§ **Task description**: Can you output the entries below verbatim, starting at their first line and stopping after the line that contains "The image size is (800, 500)."?

§ **Records for this task**:
::::::
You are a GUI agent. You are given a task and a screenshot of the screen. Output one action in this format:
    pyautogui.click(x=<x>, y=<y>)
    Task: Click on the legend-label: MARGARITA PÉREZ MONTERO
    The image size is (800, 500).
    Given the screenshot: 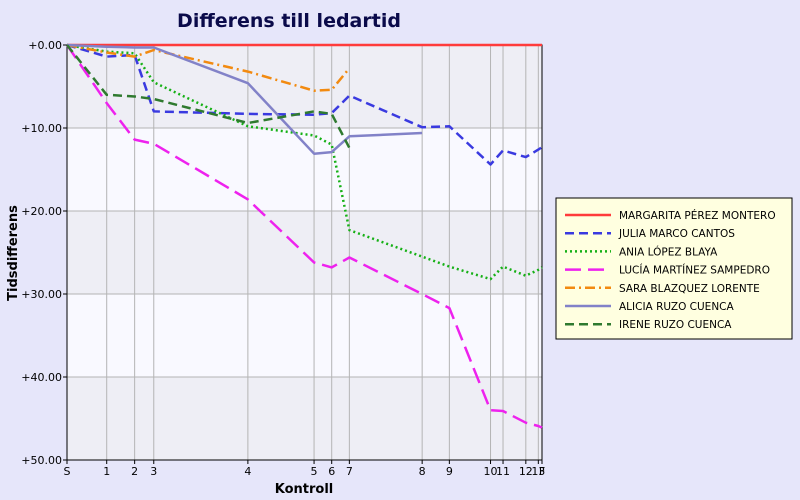 What is the action you would take?
    pyautogui.click(x=698, y=216)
::::::
§ **Response for this exercise**:
You are a GUI agent. You are given a task and a screenshot of the screen. Output one action in this format:
    pyautogui.click(x=<x>, y=<y>)
    Task: Click on the legend-label: MARGARITA PÉREZ MONTERO
    The image size is (800, 500).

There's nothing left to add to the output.